┌─ PROVIDED RECORDS
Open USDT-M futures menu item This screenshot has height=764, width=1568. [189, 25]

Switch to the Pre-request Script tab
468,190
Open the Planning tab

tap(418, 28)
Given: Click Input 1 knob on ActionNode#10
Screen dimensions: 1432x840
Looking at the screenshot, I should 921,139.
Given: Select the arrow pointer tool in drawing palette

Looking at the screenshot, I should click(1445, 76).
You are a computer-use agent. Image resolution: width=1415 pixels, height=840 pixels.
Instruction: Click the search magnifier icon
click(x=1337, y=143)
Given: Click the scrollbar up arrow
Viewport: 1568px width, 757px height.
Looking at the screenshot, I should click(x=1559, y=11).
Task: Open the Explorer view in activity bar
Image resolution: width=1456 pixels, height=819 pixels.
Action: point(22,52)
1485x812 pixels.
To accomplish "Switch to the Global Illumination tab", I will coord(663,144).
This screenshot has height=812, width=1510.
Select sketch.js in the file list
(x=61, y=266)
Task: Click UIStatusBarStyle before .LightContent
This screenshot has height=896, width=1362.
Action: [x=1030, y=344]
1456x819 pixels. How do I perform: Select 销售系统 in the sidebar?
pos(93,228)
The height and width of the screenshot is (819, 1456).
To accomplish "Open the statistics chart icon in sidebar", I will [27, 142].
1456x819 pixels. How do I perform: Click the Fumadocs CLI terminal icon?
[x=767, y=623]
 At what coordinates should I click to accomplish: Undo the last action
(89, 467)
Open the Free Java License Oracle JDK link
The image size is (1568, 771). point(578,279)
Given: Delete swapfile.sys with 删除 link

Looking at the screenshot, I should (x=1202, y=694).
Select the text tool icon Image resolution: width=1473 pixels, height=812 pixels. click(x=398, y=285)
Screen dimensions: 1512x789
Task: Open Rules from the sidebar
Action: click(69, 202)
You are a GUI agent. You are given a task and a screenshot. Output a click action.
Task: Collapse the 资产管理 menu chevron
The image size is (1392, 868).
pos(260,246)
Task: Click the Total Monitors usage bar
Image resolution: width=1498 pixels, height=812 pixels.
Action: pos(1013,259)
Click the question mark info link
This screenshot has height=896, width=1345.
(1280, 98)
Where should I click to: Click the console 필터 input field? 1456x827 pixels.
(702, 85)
└─
» PROBLEM TO SOLVE
Apply a filter for "agent" to the entries and show each line that passes.

» EXERCISE OUTPUT
You are a computer-use agent. Image resolution: width=1415 pixels, height=840 pixels.
You are a GUI agent. You are given a task and a screenshot. Output a click action.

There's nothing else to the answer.